Zu erledigen:
A: Stimmen die drei Aussagen mit dem Textausschnitt überein? Antworte bei jeder mit Ja oder Nein und zitiere die entscheidenden Worte. (i) Der Senat hat nach einer mündlichen Verhandlung entschieden. (ii) Der Klägerin steht ein Erstattungsanspruch von 3.881,76 EUR zu. (iii) Der Senat stellt fest, dass der Anspruch schon wegen des Schreibens vom 28. August 2003 besteht.
B: Welche Vorschrift kommt laut Textausschnitt als einzige Rechtsgrundlage für das Erstattungsbegehren in Betracht?
C: Zähle alle Paragrafen des Sozialgerichtsgesetzes (SGG) auf, die im Textausschnitt genannt werden.

Textausschnitt:
Entscheidungsgründe:
Der Senat konnte den Rechtsstreit durch Urteil ohne mündliche Verhandlung entscheiden, da sich die Beteiligten mit dieser Verfahrensweise einverstanden erklärt haben (§ 124 Abs. 2 Sozialgerichtsgesetz [SGG]).
Die gemäß §§ 143 und 144 SGG statthafte und nach § 151 SGG zulässige Berufung ist unbegründet.
Die von der Klägerin erhobene Leistungsklage war zulässig. Die Klägerin konnte nur eine Leistungsklage nach § 54 Abs. 5 SGG erheben. Denn die Beteiligten sind gleichgeordnete öffentlich-rechtliche Leistungsträger, die die sie betreffenden Rechtsverhältnisse nicht durch Verwaltungsakt regeln können (BSG, Urteil vom 23. Februar 1987 - 9a RV 22/86 - SozR 3100 § 16 Nr. 4).
Die Klage war auch begründet. Zu Recht hat das SG entschieden, dass der Klägerin gegen den Beklagten ein Erstattungsanspruch in Höhe von 3.881,76 EUR zusteht.
Der Senat lässt es dahin stehen, ob der Anspruch der Klägerin bereits deshalb besteht, weil der Beklagte mit Schreiben vom 28. August 2003 den von der Klägerin geltend gemachten Anspruch "anerkannt" hat.
Denn jedenfalls sind die Voraussetzungen des – nach zwischen den Beteiligten unstreitiger Auffassung – allein als Rechtsgrundlage für das Erstattungsbegehren in Betracht kommenden § 104 SGB X gegeben.

Vorliegende Einträge:
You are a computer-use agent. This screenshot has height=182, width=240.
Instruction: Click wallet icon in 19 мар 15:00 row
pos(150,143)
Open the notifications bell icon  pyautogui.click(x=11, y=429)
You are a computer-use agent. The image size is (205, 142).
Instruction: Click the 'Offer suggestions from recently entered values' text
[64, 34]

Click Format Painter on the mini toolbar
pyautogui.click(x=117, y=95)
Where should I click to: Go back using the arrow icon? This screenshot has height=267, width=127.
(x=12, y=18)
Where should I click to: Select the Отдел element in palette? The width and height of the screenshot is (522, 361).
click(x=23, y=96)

Lösungen:
A:
(i) Nein: „Der Senat konnte den Rechtsstreit durch Urteil ohne mündliche Verhandlung entscheiden“
(ii) Ja: „ein Erstattungsanspruch in Höhe von 3.881,76 EUR zusteht“
(iii) Nein: „Der Senat lässt es dahin stehen, ob der Anspruch der Klägerin bereits deshalb besteht“

B: § 104 SGB X

C: § 124 Abs. 2 SGG, § 143 SGG, § 144 SGG, § 151 SGG, § 54 Abs. 5 SGG